Wolf O'Donnell- I hope you realize that I am trying to follow the stellar advice given by Debra LAW with regard to the Fourteenth Amendment and the provision of Equal Rights under the law.
I think it is cruel, American and positively Medieval to refuse Equal Rights to those who would practice Bestiality, Incest, Polygamy, Polyandry, and Pederasty.
No, you aren't. You're taking her advice to the extreme. By your logic, we must give equal rights to animals and plants of any sort.
Bestiality is equivalent to rape, because the animal does not consent to anything. The same goes for pederasty.
Polygamy and polyandry are illegal because they somehow cheat the tax system concerning marriage. Incest is not comparable because it puts any offspring created at a health risk incomparable to homosexuality.
This is true for pederastery, but not for animals -- because animals are not persons, they don't enjoy equal protection of the law, and their lives, liberty and property can be taken without due process of the law.
Thomas wrote:This is true for pederastery, but not for animals -- because animals are not persons, they don't enjoy equal protection of the law, and their lives, liberty and property can be taken without due process of the law.
Still doesn't change the fact that it's nonconsensual.
And I can't seem to find any evidence for the latter questions you ask.
So is intercourse with inflateable plastic dolls, which I'm sure the 4th and 14th amendments protect.
That's why I agree with the point justice Scalia made in his dissent in Lawrence v. Texas: Gay marriage should be treated analogously to incest, polygamy, and polyandry. Which, in turn, leads me to the conclusions that (1) the constitution does not compel states to recognize gay marriage; (2) it would be good policy to get the state out of the marriage business altogether, a point joefromchicago created this thread to discuss; and (3) it would also be good policy, though not quite as good as #2, if the state recognized gay marriages, incestuous marriage, and polygamy/polyandry.
Thomas wrote:So is intercourse with inflateable plastic dolls, which I'm sure the 4th and 14th amendments protect.
I'm not sure how the 4th amendment right against unreasonable searches and seizures would protect intercourse with inflatable dolls, although it would certainly protect against the seizure of that doll by the state. Instead, sex with inanimate objects would most likely be protected under the general liberty interest of the 14th amendment.

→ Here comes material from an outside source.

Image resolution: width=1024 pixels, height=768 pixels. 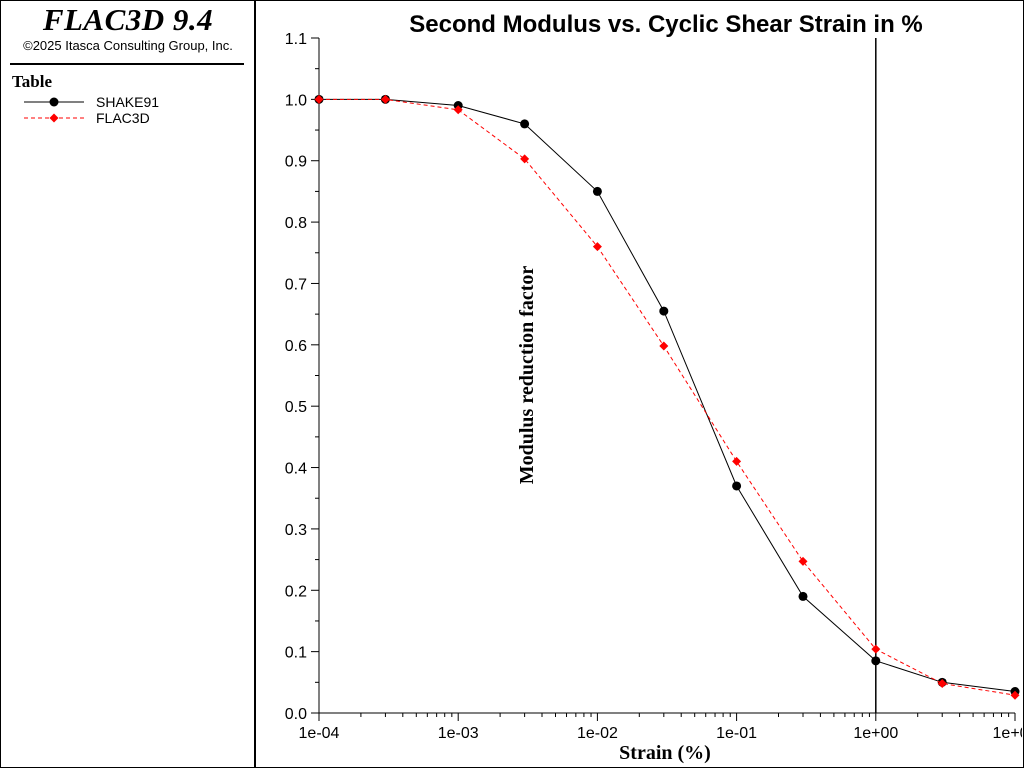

The state, after all, protects various classes of persons (e.g. minors, persons with diminished mental capacities, etc.) in their contractual relationships. The state determines that those classes of persons, because of their inherently unequal bargaining power and the increased risk of abuse, require the special solicitude of the laws. The same could be said of people in certain types of incestuous unions.
Eighteen months ago, somewhere in Blatham's thread, you explained to me the equal protection argument why the constitution compels the states to recognize gay marriage. If I remember correctly, I called it "ridiculous". That was certainly an error on my part, though I still don't find the argument entirely persuasive. Who knows what I'll think about the matter 18 months in the future?

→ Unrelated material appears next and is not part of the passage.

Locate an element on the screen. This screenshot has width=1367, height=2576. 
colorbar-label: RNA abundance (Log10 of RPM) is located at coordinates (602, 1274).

You disagreed with me? I find that difficult to believe.
I find Mr. Thomas' arguments compelling. I must point out that Polyandry, Polygamy and Incest have been practiced in many societies throughout history. In Sweden, a country whose outlook is so much more liberal than our Puritanical homeland, , not only is Prostitution or fornication not a crime, father-daughter incest has a MAXIMUM punishment of only two years.
US Society is slowly becoming more like Ancient Greece. Soon, pederasty, incest, polygamy and polyandry will become common.

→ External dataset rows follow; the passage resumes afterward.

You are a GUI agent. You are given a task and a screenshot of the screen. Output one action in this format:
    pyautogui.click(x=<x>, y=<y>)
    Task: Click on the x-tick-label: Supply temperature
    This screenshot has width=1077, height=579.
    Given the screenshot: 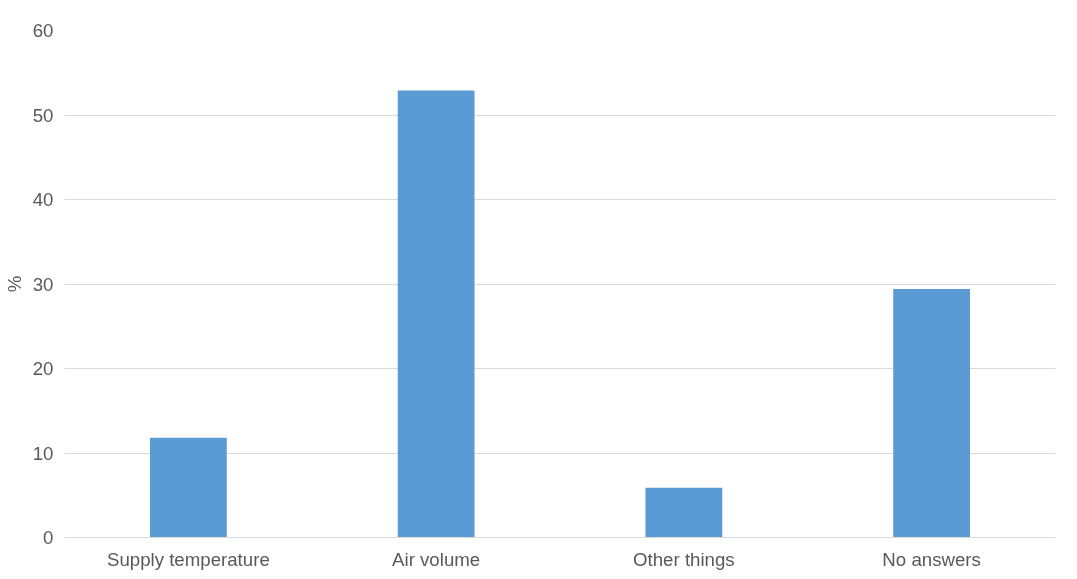 What is the action you would take?
    pyautogui.click(x=188, y=559)
    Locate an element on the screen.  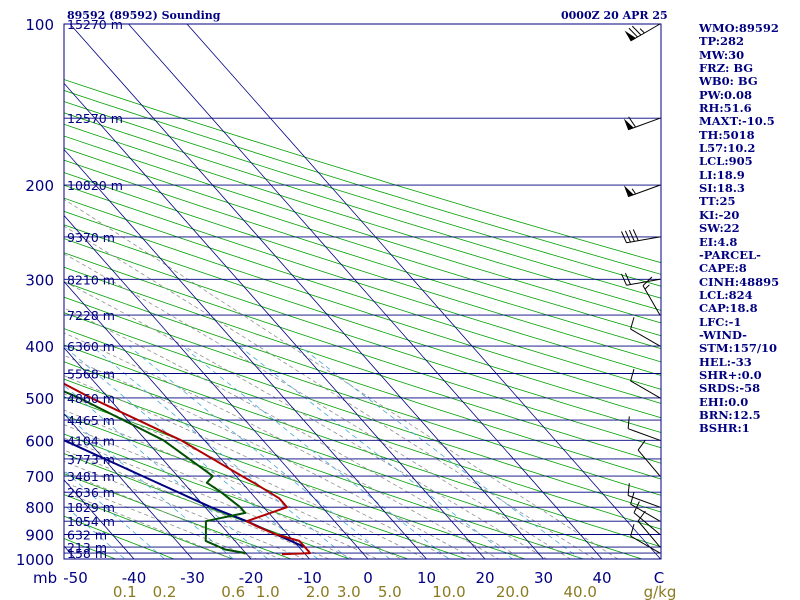
dry-adiabat-line is located at coordinates (178, 516).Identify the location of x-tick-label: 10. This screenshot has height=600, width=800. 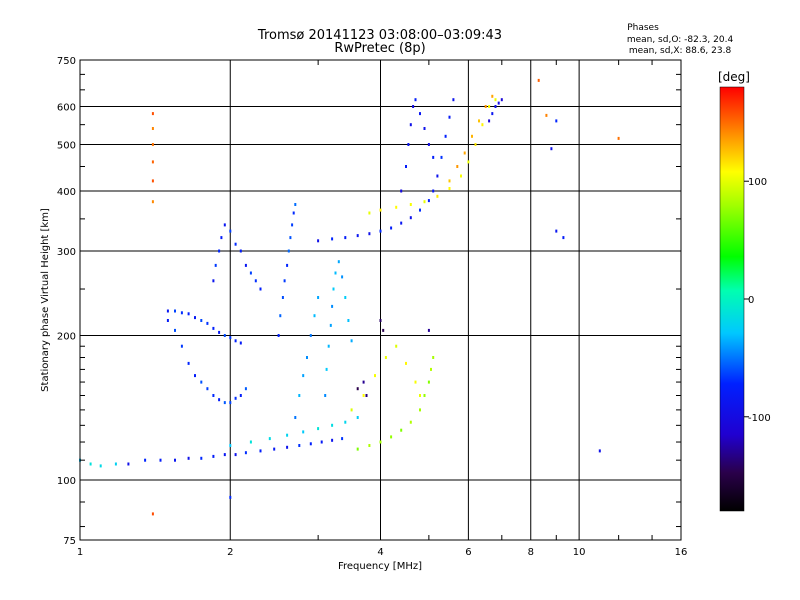
(580, 552).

If Homosexuals do not desire to be equated in the same way with those who would practice incest,,,,,,,,what would that make those homosexuals?
The 2-to-1 decision rejected the efforts of seven same-sex couples to marry, although the case is expected to go to the state Supreme Court.
Hi Joe --
Did you have the chance and the inclination to look at the recent judicial setbacks to gay marriage in New York, Connecticut, Washington, and the appeals court for the 8th circuit? If you did, I'd be interested in hearing what you make of these decisions.